EXTRACT PROVIDED -
◆ ◆ ◆ ◆ ◆ ◆ ◆

# Portable thrower comparison with lots of graphs



## The_Driver (Aug 15, 2017)

*Here* I have created a google spreadsheet which compares the throw of all the portable (battery powered and handheld) throwers which I have found out about through the years. It doesn't matter if they are stock or modded or what light source they have. It also includes many different graphs for comparing them. Each light is linked in the first sheet. *Generally the light should throw farther than the current best stock led thrower, the Thrunite TN-42 which does around 700kcd *(excluding speciality/short-arc HIDs and incans).
At the bottom the different tabs can be clicked on (one per graph) and there is a button to the left which opens a pop-up with a list of all the tabs.

I will gladly add any additional lights you might know if you can provide a link to a description and a throw measurement.


----------



## richbuff (Aug 15, 2017)

Thank you for posting this comprehensive and valuable data. This is exactly what I have been looking for.


----------



## A_L_R_O_M (Aug 15, 2017)

richbuff said:


> Thank you for posting this comprehensive and valuable data. This is exactly what I have been looking for.


I just wanted to create my own short-arc beamshots and saw this thread.
Will read now


----------



## A_L_R_O_M (Aug 15, 2017)

I need to do some measurements to get into that list )


----------



## The_Driver (Aug 16, 2017)

Yes, of course. The farther the distance you measure at, the better. It would be nice if you also determine the diameter of the large opening of the reflector of each light.

◆ ◆ ◆ ◆ ◆ ◆ ◆

RECORDS -
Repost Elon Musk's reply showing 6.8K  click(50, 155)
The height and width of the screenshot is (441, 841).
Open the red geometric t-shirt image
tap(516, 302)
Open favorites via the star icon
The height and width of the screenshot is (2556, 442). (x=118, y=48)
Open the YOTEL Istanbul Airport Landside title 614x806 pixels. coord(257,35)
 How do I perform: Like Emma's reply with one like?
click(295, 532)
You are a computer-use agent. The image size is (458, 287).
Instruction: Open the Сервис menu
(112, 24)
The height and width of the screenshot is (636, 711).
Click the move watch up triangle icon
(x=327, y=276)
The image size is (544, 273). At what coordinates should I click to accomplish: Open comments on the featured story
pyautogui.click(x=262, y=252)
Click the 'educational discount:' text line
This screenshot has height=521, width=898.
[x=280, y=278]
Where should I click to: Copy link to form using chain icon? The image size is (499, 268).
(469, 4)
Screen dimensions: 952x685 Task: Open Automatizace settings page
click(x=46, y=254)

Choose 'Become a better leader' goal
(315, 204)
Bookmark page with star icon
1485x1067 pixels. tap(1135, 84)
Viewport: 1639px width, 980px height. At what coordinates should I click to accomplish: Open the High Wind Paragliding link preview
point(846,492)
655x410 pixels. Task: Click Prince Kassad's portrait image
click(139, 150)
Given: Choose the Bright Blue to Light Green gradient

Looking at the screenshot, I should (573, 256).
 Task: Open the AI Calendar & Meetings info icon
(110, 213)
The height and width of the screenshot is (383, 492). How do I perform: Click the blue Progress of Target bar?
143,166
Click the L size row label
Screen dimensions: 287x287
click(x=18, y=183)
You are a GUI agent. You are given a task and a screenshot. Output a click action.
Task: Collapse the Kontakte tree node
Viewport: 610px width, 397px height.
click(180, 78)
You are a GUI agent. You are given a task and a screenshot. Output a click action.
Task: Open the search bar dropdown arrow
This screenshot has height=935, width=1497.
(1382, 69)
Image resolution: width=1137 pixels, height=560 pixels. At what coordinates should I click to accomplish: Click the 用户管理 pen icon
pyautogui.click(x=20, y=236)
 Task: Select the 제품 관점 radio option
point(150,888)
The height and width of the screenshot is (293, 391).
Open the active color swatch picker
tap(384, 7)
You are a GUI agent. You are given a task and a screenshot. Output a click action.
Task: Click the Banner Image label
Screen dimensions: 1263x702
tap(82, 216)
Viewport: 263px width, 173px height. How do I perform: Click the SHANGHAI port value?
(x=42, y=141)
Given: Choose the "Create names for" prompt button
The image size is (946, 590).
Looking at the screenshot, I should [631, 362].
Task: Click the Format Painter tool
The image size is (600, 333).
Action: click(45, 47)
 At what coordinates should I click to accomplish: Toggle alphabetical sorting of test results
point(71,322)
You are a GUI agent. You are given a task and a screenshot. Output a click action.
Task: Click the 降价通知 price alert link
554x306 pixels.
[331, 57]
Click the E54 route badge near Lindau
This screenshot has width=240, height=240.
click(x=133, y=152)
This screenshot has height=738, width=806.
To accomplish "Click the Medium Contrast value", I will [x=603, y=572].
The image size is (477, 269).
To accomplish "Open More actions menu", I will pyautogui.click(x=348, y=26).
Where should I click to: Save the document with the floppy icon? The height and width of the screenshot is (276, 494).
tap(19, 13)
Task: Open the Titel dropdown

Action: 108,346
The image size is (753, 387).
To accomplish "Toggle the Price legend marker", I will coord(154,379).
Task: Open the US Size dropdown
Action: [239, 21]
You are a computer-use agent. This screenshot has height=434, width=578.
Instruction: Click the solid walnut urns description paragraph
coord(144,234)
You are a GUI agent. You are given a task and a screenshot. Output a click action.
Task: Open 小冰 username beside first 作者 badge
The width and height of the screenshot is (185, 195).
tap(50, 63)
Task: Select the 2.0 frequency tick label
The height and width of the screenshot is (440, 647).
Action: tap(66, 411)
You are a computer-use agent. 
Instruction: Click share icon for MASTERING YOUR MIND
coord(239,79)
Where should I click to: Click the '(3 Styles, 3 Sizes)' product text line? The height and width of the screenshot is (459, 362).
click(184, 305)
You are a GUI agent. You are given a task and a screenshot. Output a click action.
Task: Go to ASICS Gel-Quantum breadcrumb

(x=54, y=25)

◆ ◆ ◆ ◆ ◆ ◆ ◆

PROBLEM TO SOLVE - Extend the forum thread on the portable thrower comparison spreadsheet past its last post.

EXERCISE RESPONSE -
----------



## PolarLi (Aug 20, 2017)

Thank you for posting! Appreciate all the work that went into that list :thumbsup:

I also see that I need to buy some batteries and a inverter for a certain beast


----------



## A_L_R_O_M (Aug 20, 2017)

PolarLi said:


> Thank you for posting! Appreciate all the work that went into that list :thumbsup:
> 
> I also see that I need to buy some batteries and a inverter for a certain beast


Ohh, i love to see you!


----------



## mrsteel (Aug 27, 2017)

The_Driver said:


> *Here* I have created a google spreadsheet which compares the throw of all the portable (battery powered and handheld) throwers which I have found out about through the years. It doesn't matter if they are stock or modded or what light source they have. It also includes many different graphs for comparing them. Each light is linked in the first sheet. Generally the light should throw farther than the current best stock led thrower, the Thrunite TN-42 which does around 700kcd.
> At the bottom the different tabs can be clicked on (one per graph) and there is a butto to the left which opens a pop-up with a list of all the tabs.
> 
> I will gladly add any additional lights you might know if you can provide a link to a description and a throw measurement.



Another thrower would be the Streamlight HID Litebox, 1 million candela, 2000m throw.

http://www.streamlight.com/en/products/detail/index/h-i-d-litebox-standard-system


----------



## BVH (Aug 27, 2017)

mrsteel said:


> Another thrower would be the Streamlight HID Litebox, 1 million candela, 2000m throw.
> 
> http://www.streamlight.com/en/products/detail/index/h-i-d-litebox-standard-system



Not even close to the Gen3 Maxabeam at between 12,000,000 and 13,000,000 CP The litebox, iirc, is just a 35 watt HID. Not much more than a single automotive headlight and not even remotely a thrower like any Short Arc light. Maxabeam is the Throw-King of handhelds, hands-down. But you won't get a new one for $1,500. You'll need to UP your budget to probably at least $2,000, probably more.


----------



## hahoo (Aug 27, 2017)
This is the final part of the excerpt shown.